**Required work**
How many lines of the records hold the string "height"? Reply with the number alone.

<<<<

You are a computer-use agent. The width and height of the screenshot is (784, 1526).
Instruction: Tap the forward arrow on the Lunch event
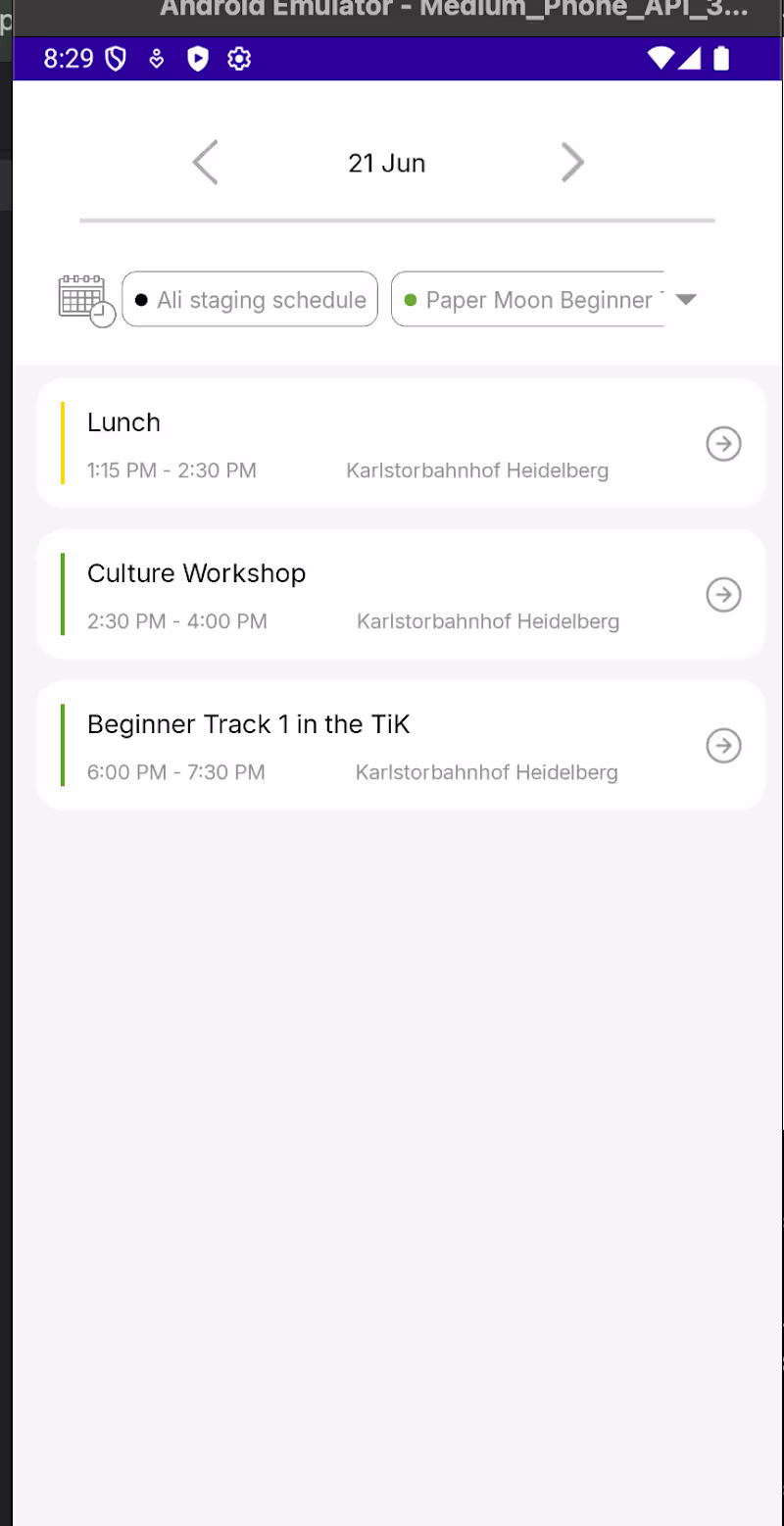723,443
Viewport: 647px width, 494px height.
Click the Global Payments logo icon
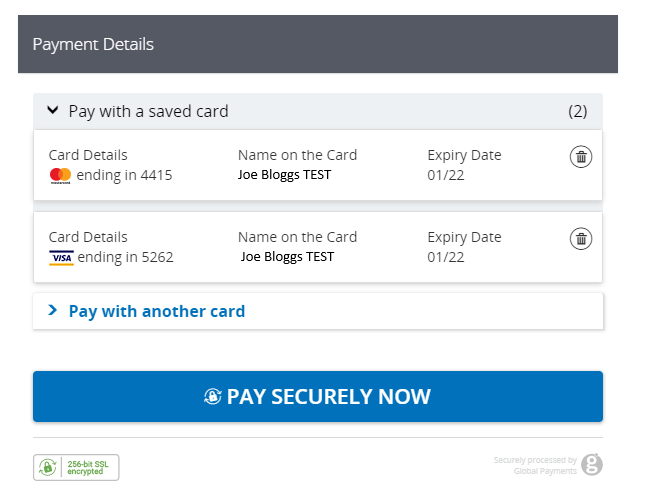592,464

>>>>

**Written response**
2